MGM verileri bununla da sınırlı değil. 2020 yılının, 2010 ve 2018 yılının arkasından, 2014 ve 2019 yılı ile beraber en sıcak üçüncü yıl olduğunu açıkladı.
2020 yılı 1981-2010 ortalamasına göre 1,7°C, 1971-2000 ortalamasına göre ise tam 2°C daha sıcak.
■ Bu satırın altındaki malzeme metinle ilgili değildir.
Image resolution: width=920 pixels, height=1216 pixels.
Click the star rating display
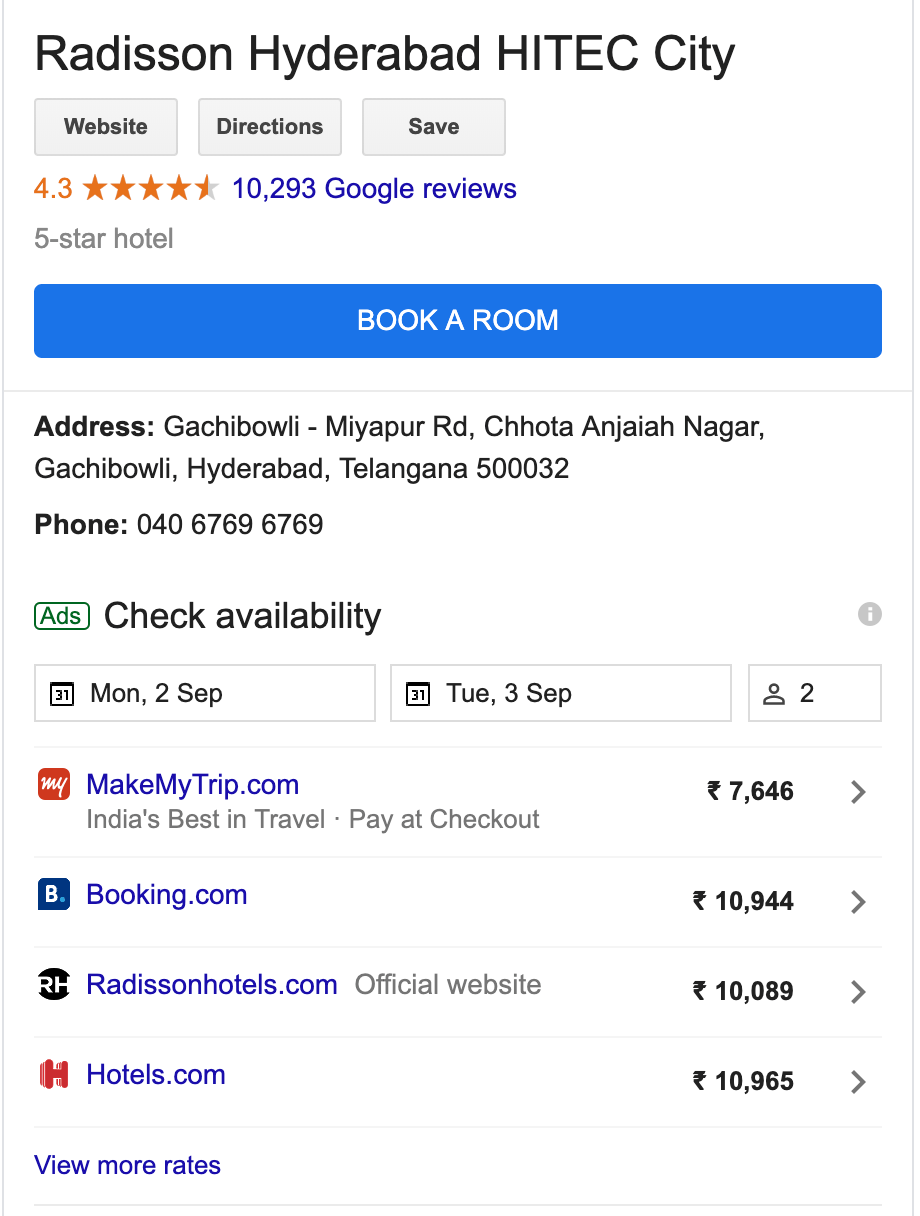(150, 189)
Ülke açıkçası havale geçiriyor ve hatta komada. 1971-2000 yılı sıcaklık ortalamasının 13,2°C olduğunu bilirsek 2°C’lik bir sıcaklık artışının ölüm döşeği olduğunu söylemek zor olmaz.
2021’in telafisi yok
Bu olaylar ve sonuçlar 10-15 yıl öncesine kadar yaktığımız yakıtların, son 15 yılda kestiğimiz ağacın, birkaç yıl öncesine kadar döktüğümüz asfalt ve betonun sonucu.
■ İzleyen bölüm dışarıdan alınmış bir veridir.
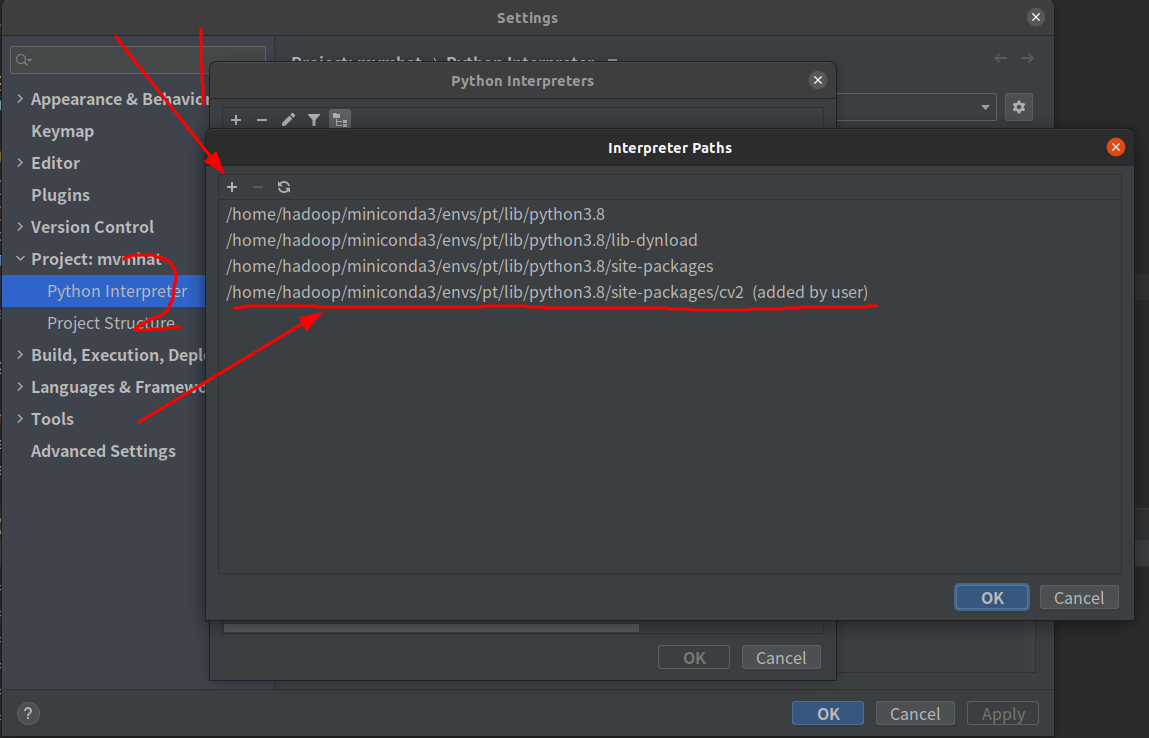Expand the Appearance & Behavior section
1149x738 pixels.
[21, 99]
Bu sonuçta son 15 yılda yaktığımız kömür, gaz ve petrolün payı yok.
Bu sonuçta belediye meclislerinden son iki yılda geçen asfalt ve imar kararlarının rolü yok.
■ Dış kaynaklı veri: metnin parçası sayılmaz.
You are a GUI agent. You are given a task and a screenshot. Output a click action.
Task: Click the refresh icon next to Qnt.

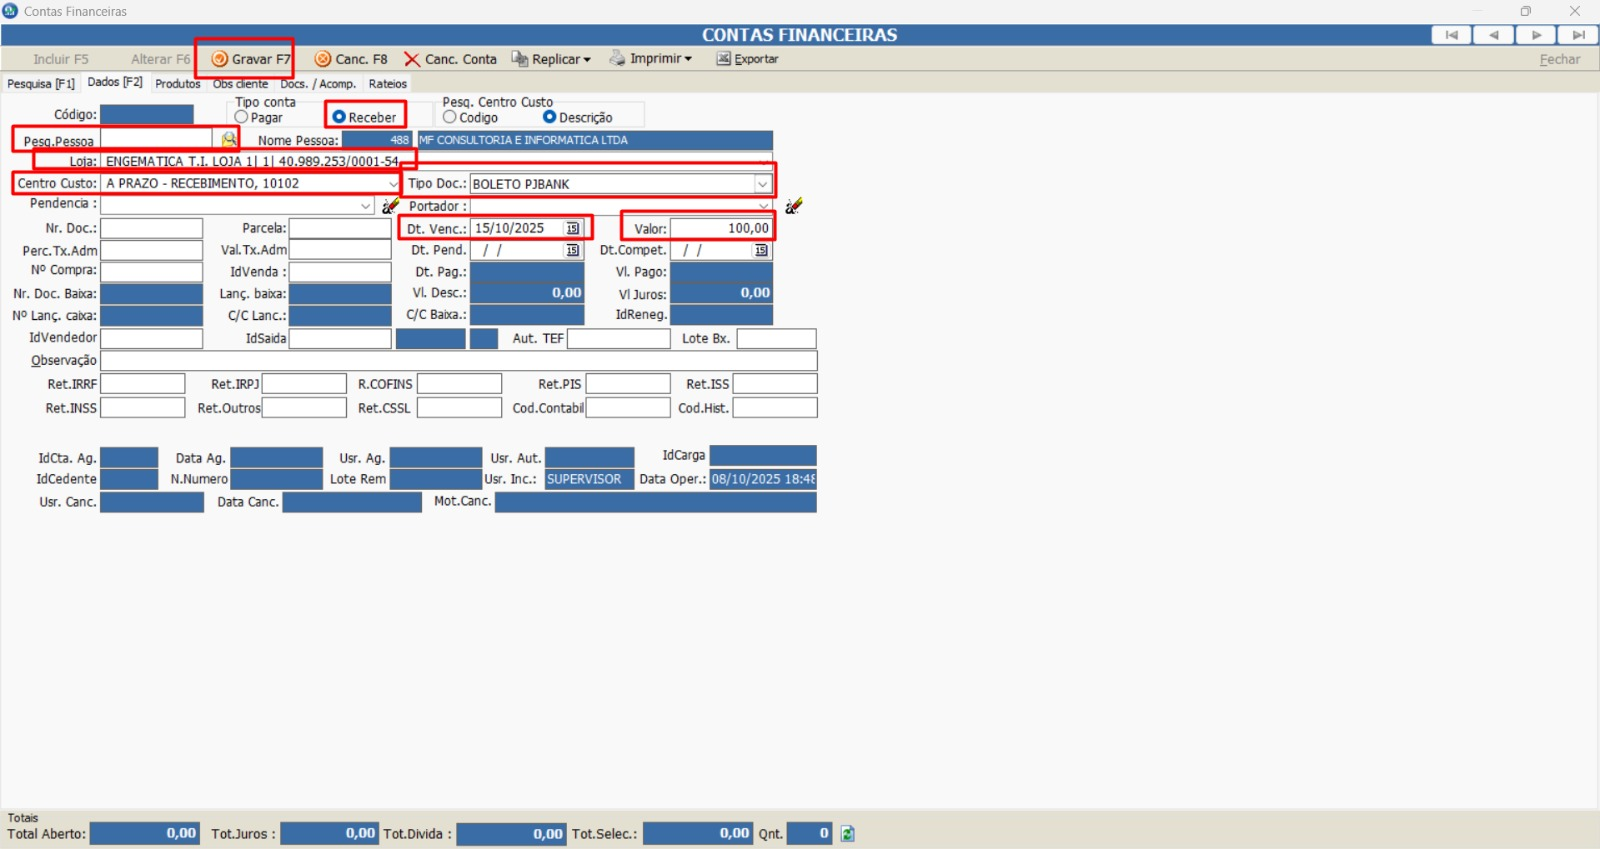[847, 833]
Bu sonuçta pandemide bile dökülen betonun, serilen asfaltın, açılan madenin de payı yok.
2020’nin telafisi yok diyorduk. 984 aşırı hava olayının telafisi var mı?
AK Parti’nin iktidara geldiği 2002 yılında atmosferde milyonda 373,28 parçacık karbondioksit molekülü vardı. Bu miktar 2020’de 414 parçacığa çıktı. Bu artışın bir kısmı Türkiye’ye ait. Türkiye bu dönemde 7 milyar tondan fazla seragazını atmosfere saldı.
AK Parti’nin iktidara geldiği 2002’de 140 aşırı iklim olayı yaşadık demiştik ya; 2002’den sonra Türkiye her yıl 40-50 milyon ton asfalt serdi, önce 40-50, sonra 70 -80 milyon ton çimento döktü. Öyle ki, serilen yarım milyar ton asfalt ve dökülen bir milyar ton çimentodan sonra sadece 2020’de yaşanan dolu sayısı 226, fırtına sayısı 266 oldu. Böylece 2002’nin tam 7 katı felaketi 2020’de yaşadık.
AK Parti’nin iktidara geldiği 2002’ye göre, 2020’de iklim felaketleri 7’ye katlanırken, 2020 yılı yaklaşık 2°C daha sıcak geçti. Çünkü enerji verimliliğini öldürüp ithal kömür ve gazla halkı vergilendirmeyi tek politika yaptılar, daha çok petrol yakılsın diye asfalta para yatırıp otoyollar, köprüler, havaalanları yaptılar. Daha çok gaz ve kömür harcansın diye betona yatırım yapıp verimsiz kamu binaları, termik santraller, AVM’ler, şehir hastaneleri yaptılar.
Türkiye’nin iklim değişikliği ile mücadele politikası yok. Ama Türkiye’nin iklimi değiştirme politikası var. Rekorlar ve veriler bize bunu tek tek anlatıyor.